Provided data Start Marker
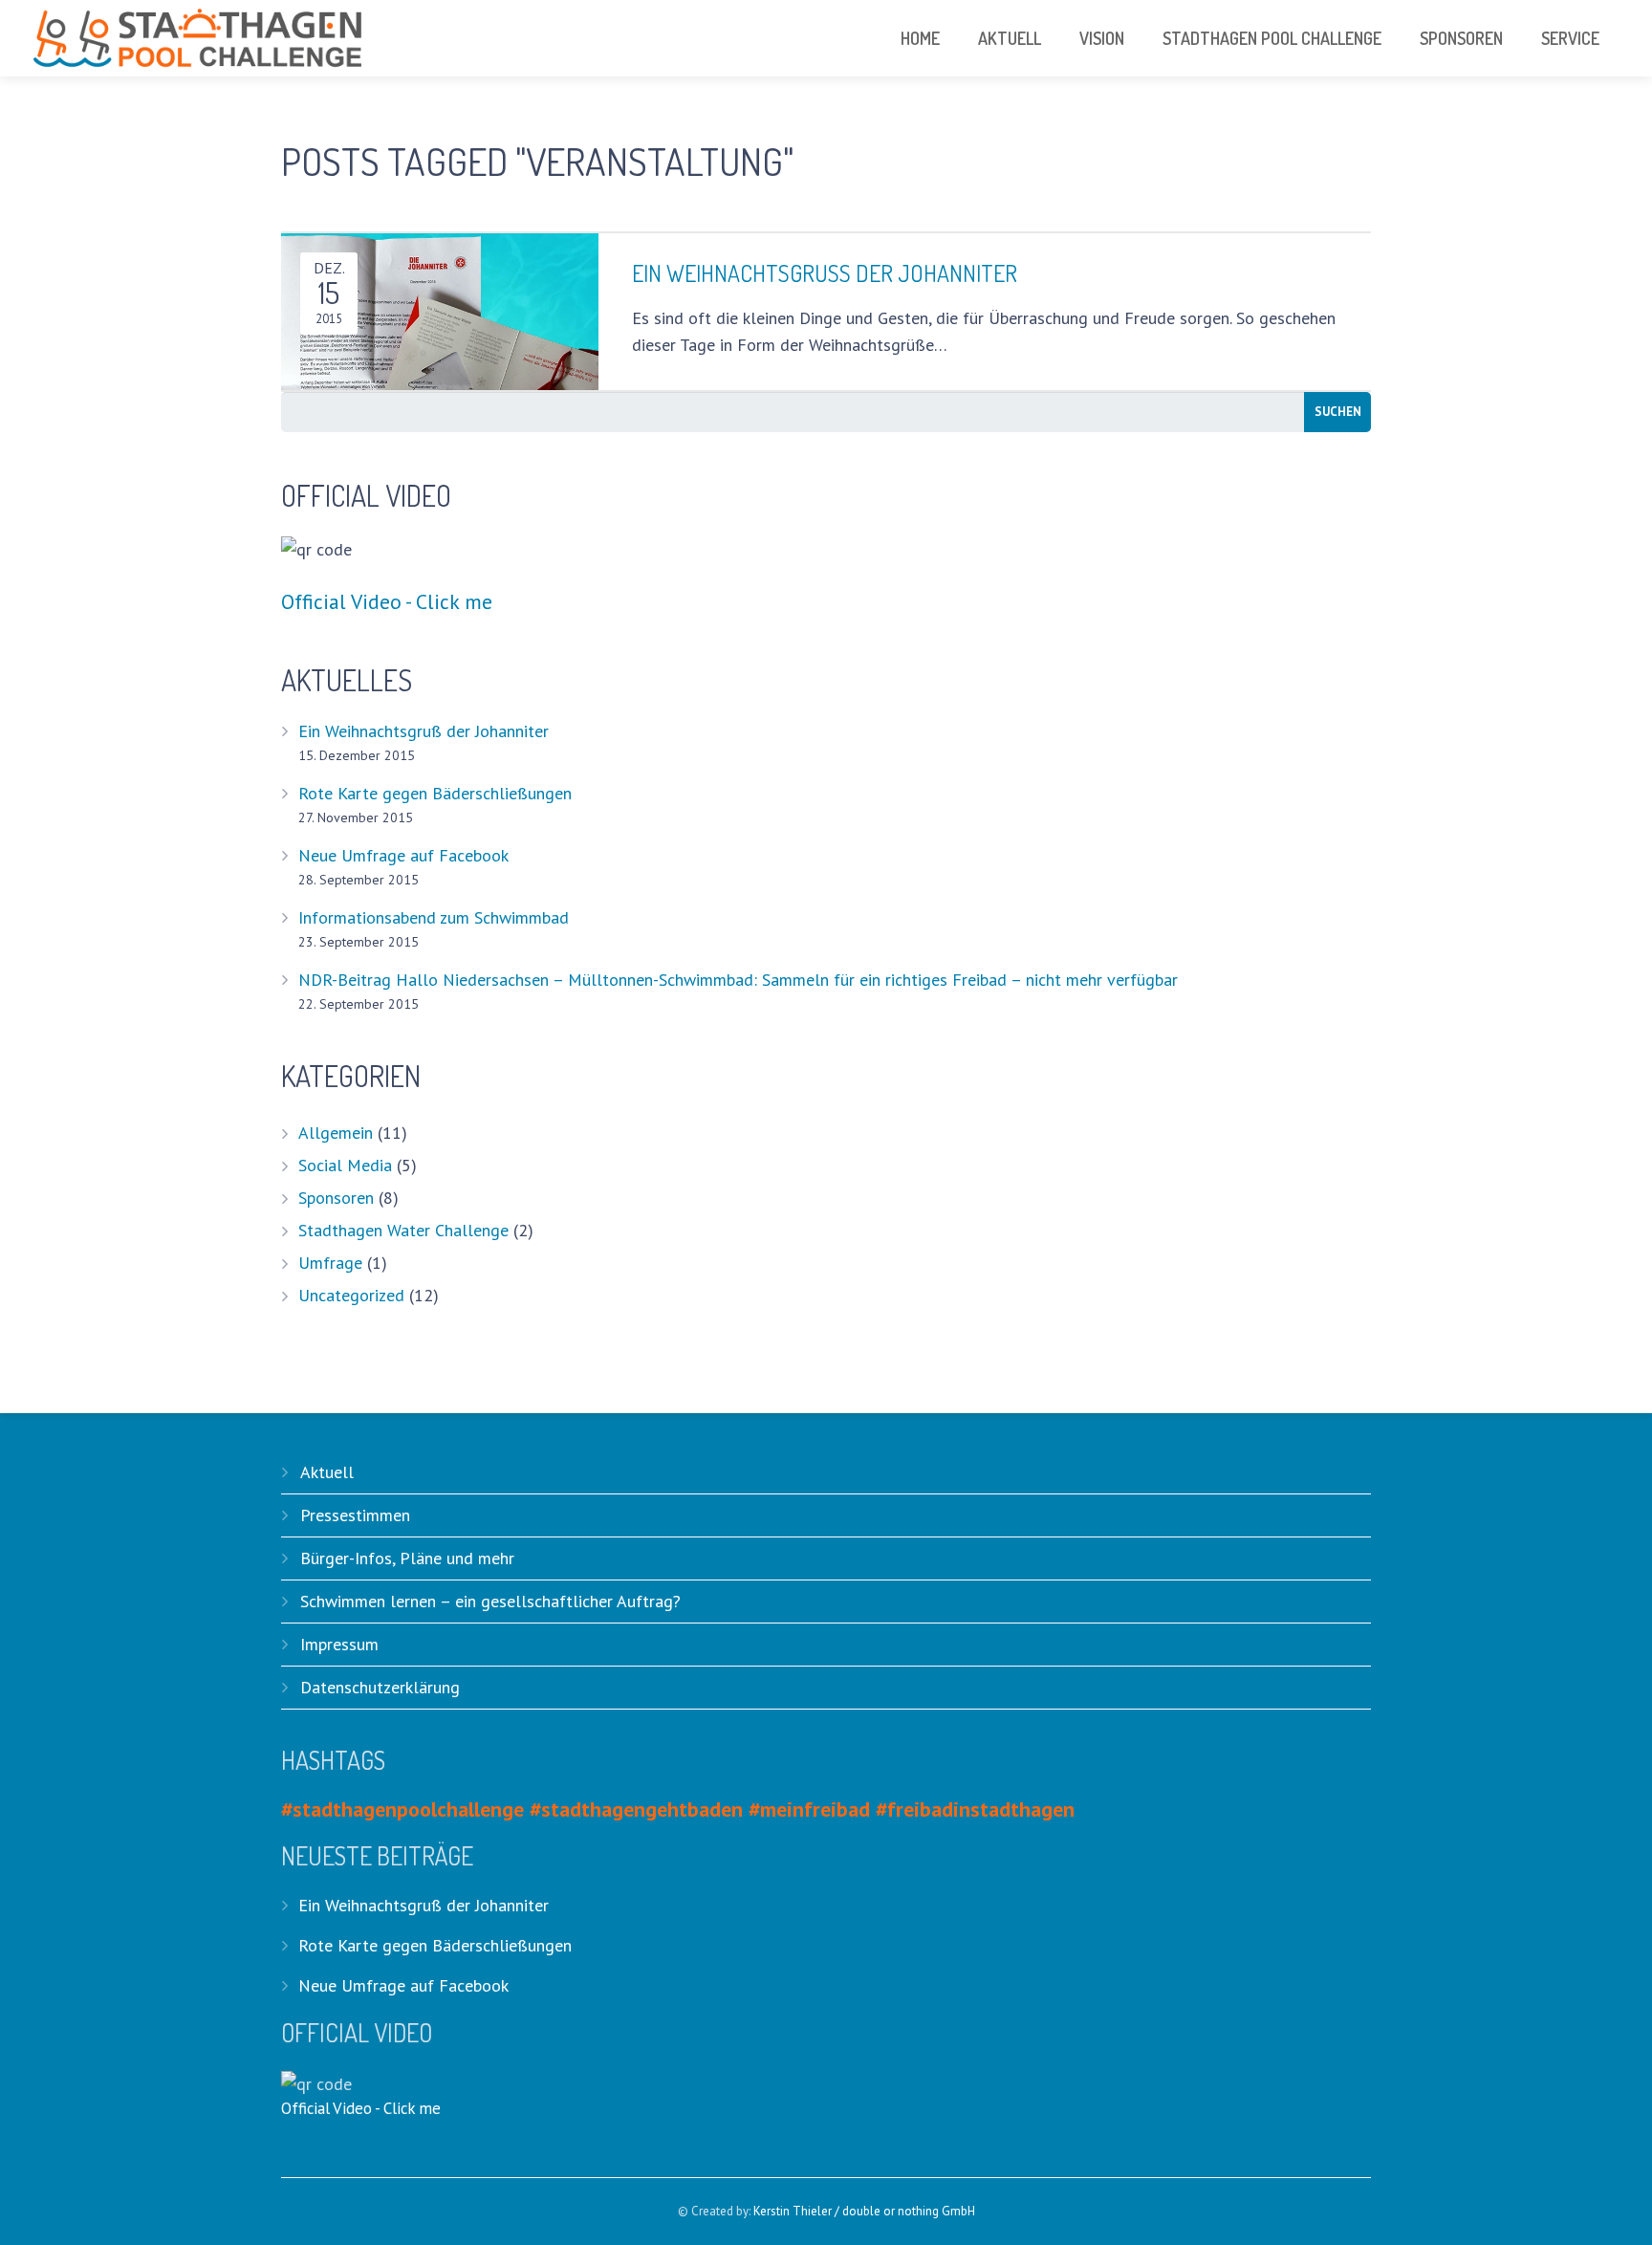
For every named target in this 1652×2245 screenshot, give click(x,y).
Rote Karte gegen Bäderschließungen (435, 793)
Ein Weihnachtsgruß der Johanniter (423, 731)
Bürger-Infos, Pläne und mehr (407, 1558)
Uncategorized (351, 1295)
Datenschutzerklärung (380, 1687)
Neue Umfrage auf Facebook (403, 855)
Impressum (339, 1644)
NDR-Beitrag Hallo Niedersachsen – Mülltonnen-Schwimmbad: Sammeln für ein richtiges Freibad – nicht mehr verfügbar (738, 980)
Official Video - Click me (386, 601)
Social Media (345, 1165)
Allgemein (335, 1133)
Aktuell (327, 1472)
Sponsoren (336, 1198)
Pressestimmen (355, 1515)
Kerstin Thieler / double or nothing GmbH (864, 2211)
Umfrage (330, 1263)
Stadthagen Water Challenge (403, 1230)
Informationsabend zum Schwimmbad (433, 917)
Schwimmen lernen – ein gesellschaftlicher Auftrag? (490, 1601)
Provided data End Marker
Your answer should be a number only: the count of lines above in which the string "Schwimmbad" appears.

### [Your solution]
2